Which meant only one thing: "Miss Rouelle.

"But where do I begin?" he whispered.


High school brought Asa Zook still another experience: mathematics. "It is the only school subject in which I learn anything fundamentally new to me." The school's mathematics teacher, Mr. Aaron: "has taken an interest in my progress, has directed me to insightful books, and has outlined an accelerated tract of study for me. I revealed to him my passion for philosophy. Delighted, he confided that he had planned to become a mathematical logician but had fallen in love, dropped out of graduate school and become a math teacher instead. Mr. Aaron assures me that once beyond 'schoolboy subjects' I will find in mathematical ideas a universe whose existence I had never even suspected. Already, I am thrilled and excited...I find mathematics more versatile than Aristotelian logic, in many ways, especially for posing questions about Nature."

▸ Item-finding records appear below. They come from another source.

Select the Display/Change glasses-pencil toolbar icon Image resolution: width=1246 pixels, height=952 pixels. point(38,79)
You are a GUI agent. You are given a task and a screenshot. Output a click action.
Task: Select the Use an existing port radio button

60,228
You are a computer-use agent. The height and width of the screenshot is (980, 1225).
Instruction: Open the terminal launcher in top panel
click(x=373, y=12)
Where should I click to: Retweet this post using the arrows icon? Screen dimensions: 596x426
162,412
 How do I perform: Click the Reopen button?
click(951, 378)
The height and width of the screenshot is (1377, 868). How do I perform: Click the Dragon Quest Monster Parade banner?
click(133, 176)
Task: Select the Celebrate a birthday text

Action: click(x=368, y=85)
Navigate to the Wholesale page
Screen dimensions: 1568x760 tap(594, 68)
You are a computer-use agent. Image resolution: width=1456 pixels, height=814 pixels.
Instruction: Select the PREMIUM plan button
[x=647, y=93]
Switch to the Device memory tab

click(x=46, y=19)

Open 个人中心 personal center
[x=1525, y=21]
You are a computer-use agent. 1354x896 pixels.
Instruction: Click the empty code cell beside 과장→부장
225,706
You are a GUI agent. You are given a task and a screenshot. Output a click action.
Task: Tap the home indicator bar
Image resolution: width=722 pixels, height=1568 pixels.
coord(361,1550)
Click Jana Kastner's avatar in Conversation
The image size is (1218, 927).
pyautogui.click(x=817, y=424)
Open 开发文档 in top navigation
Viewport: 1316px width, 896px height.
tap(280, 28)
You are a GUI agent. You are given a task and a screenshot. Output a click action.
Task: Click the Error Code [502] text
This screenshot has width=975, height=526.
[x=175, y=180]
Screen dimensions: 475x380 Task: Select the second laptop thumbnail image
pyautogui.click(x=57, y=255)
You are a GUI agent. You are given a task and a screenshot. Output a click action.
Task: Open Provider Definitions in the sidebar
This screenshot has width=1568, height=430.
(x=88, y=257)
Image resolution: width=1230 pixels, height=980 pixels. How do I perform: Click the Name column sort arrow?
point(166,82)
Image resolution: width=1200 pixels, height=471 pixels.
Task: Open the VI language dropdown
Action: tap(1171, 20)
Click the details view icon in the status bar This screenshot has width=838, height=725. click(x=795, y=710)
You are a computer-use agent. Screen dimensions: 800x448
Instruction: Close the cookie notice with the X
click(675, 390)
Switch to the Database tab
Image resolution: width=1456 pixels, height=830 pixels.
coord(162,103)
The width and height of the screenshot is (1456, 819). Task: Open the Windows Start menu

Mathematics provided Asa with more than just a new trail to truth and meaningfulness. "Relief! Virtually my only release from the otherwise relentless grip of lust."

Asa recalled a conversation between his grandfather and Dr. Dicampo about the ecumenical movement, in which Grampa had become active, and about which the two friends shared strongly opposing opinions. The subject of celibacy eventually came up, once in Asa's presence. At one point Dr. Dicampo raised and answered his own rhetorical question of how the young priest endures his virility: "Handball!" he roared. Grampa took kindly unyielding exception and thought Pete's remark was cruel and "uncalled- for"; that celibacy was a solemn act of contrition worthy of profound respect, even from those who did not accept the underlying premise. Asa conceded the point to Grampa. But when the clutch of lust seemed about to strangle him, Asa would take out his slide rule and tables of trigonometric functions, sharpen a dozen pencils and announce, "Handball!"

Still, "When I set aside my calculations, there she is. Jeanette Rouelle. Ma Jeanette [He pronounced the J, zzzzhh!]. For months, my imagination's lips have explored the totality of your contours. But solipsism lacks clarity. Fantasy does not gratify my sensibilities. I need reality. I need objective realism. I need what no picture, no word, no thought can supply: textures, smells, temperature, taste, sound. And touch. "Onanism brings no lasting relief. Nor can I misuse mathematics and expect to remain true to myself, to Nature, to philosophy. Clearly, I must act."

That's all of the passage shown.